Java: model top 100 JDK APIs #11572

jcogs33 · 2022-12-05T17:51:34Z

Description

This PR adds MaD models for top 100 JDK APIs which were not previously modeled. It also adds a test case that checks that a manual model exists for each of the top 100 APIs.

Consideration

Models:

Please take a close look at the models added for exceptions as I'm not sure if I handled the field flow for them correctly.
I left the following two apis unmodeled based on comments here, and here. Let me know if I should add a model for either of these after all: java.lang.String#valueOf(Object) and java.lang.Throwable#printStackTrace().
I put java.lang.String#charAt(int) as a positive model based on the comment here, let me know if I should remove the model instead.

Test Case:

Let me know if the test case needs to be changed. I'm not sure if I structured it as intended.

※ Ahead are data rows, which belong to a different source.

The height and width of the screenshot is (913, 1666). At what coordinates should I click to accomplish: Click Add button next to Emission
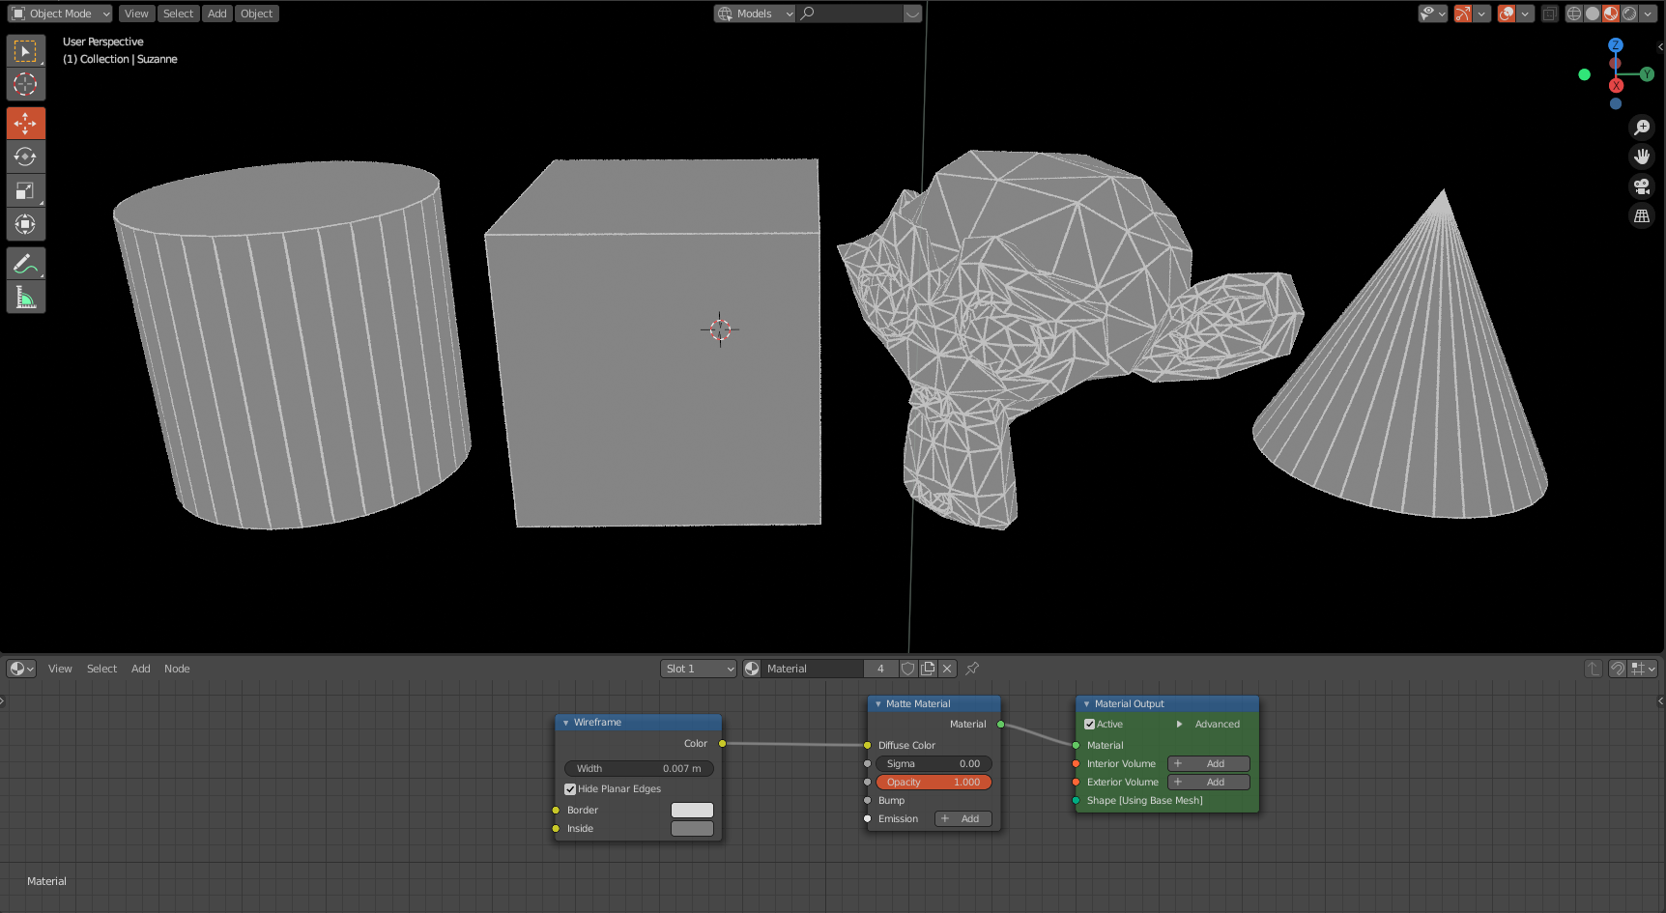pos(962,819)
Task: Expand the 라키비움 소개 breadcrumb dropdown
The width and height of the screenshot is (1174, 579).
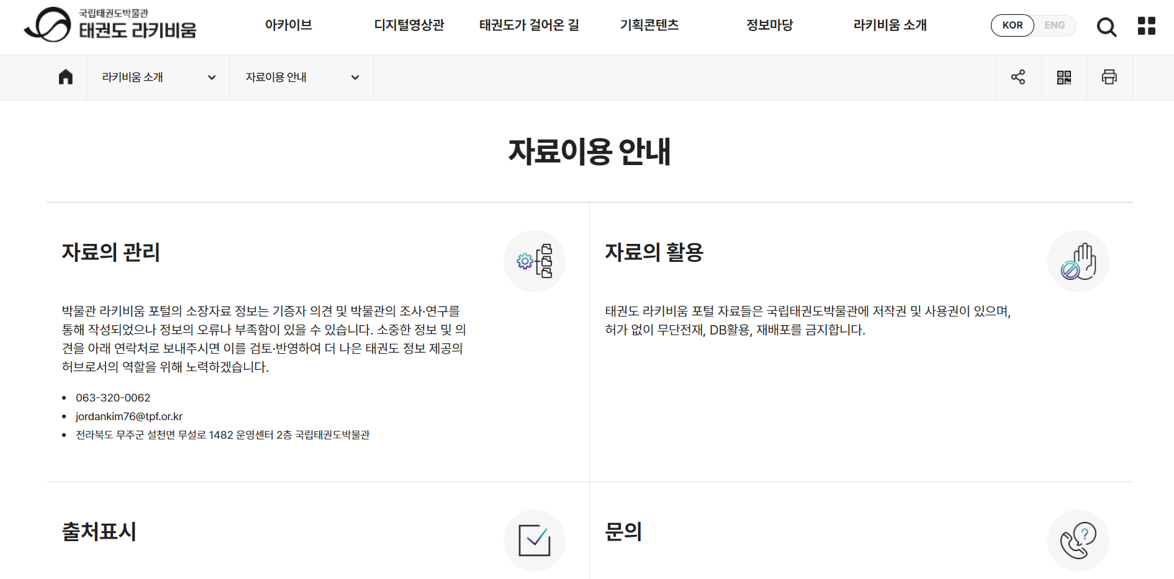Action: pyautogui.click(x=158, y=78)
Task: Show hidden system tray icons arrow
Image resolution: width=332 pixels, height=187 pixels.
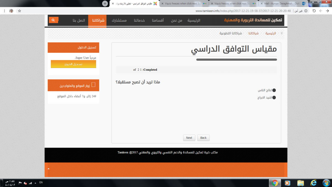Action: (35, 183)
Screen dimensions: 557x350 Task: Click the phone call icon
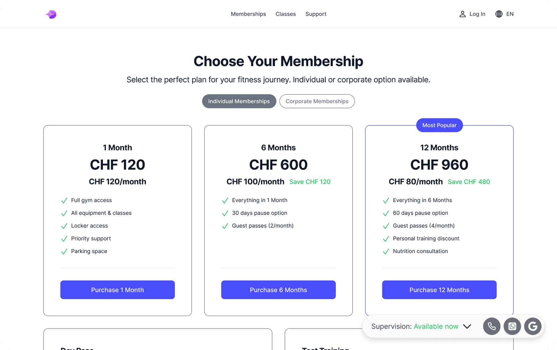tap(491, 326)
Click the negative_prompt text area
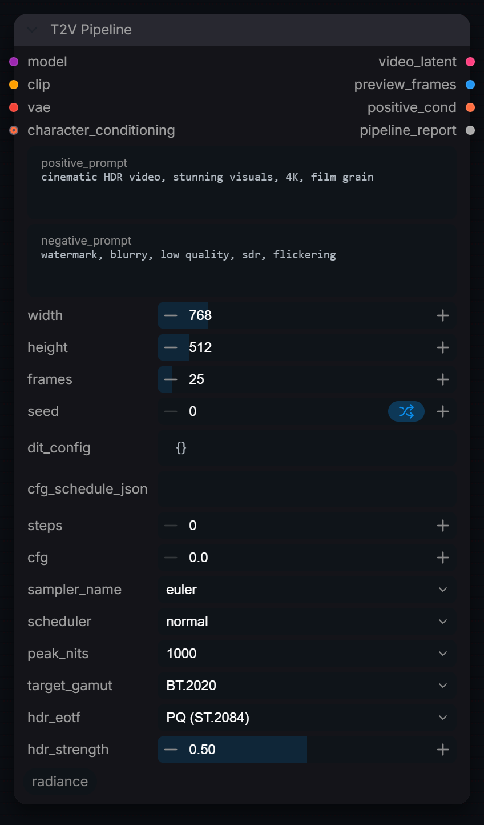Image resolution: width=484 pixels, height=825 pixels. coord(242,261)
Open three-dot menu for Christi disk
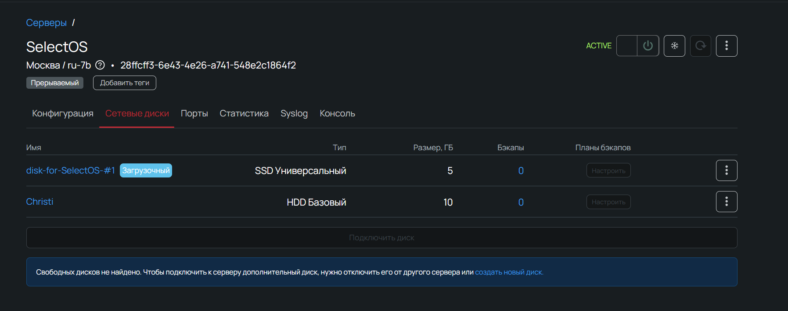Viewport: 788px width, 311px height. [x=727, y=202]
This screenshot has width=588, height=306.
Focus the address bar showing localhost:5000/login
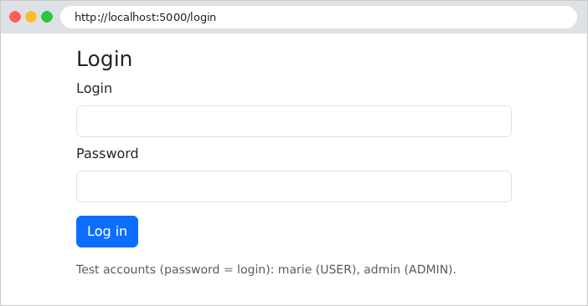[319, 18]
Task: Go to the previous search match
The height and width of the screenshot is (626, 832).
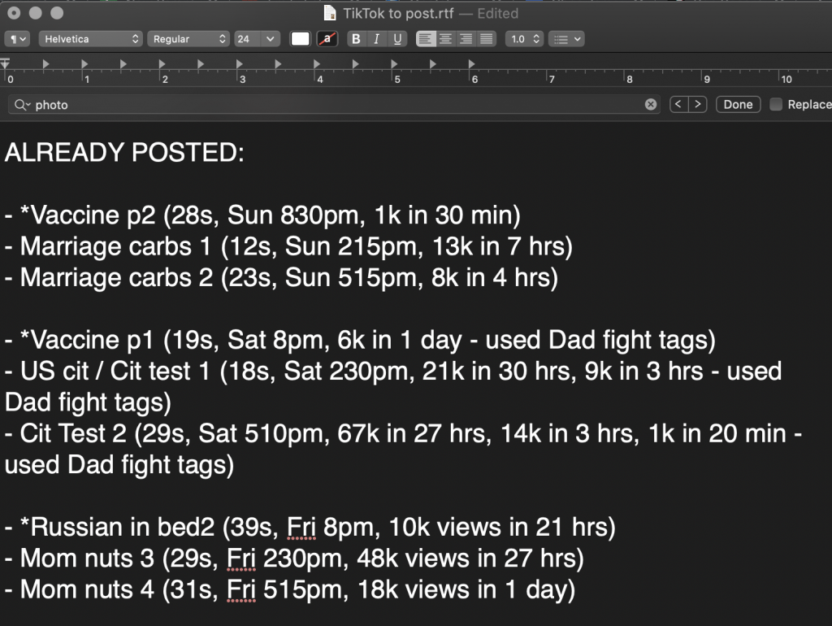Action: tap(678, 105)
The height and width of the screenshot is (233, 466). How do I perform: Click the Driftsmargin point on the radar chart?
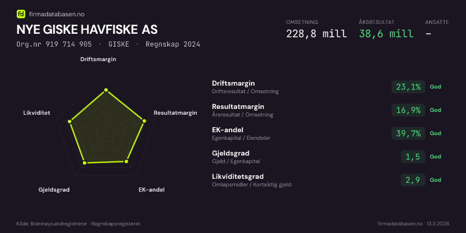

java/ql/lib/ext/TopJdkApis.model.yml

aschackmull · 2022-12-06T13:53:37Z

Should all of these models be stored in one file as a record of the top-100 models? Or should I separate these into files by package name?

We shouldn't duplicate rows, and I think these generally make more sense in the <packagename>.model.yml files. I believe going through this top100 was mainly meant to ensure that we do have manual models checked in where applicable, and that we hadn't missed any among the top 100.
We can see that we're missing some models for exceptions, but as noted these aren't that relevant yet.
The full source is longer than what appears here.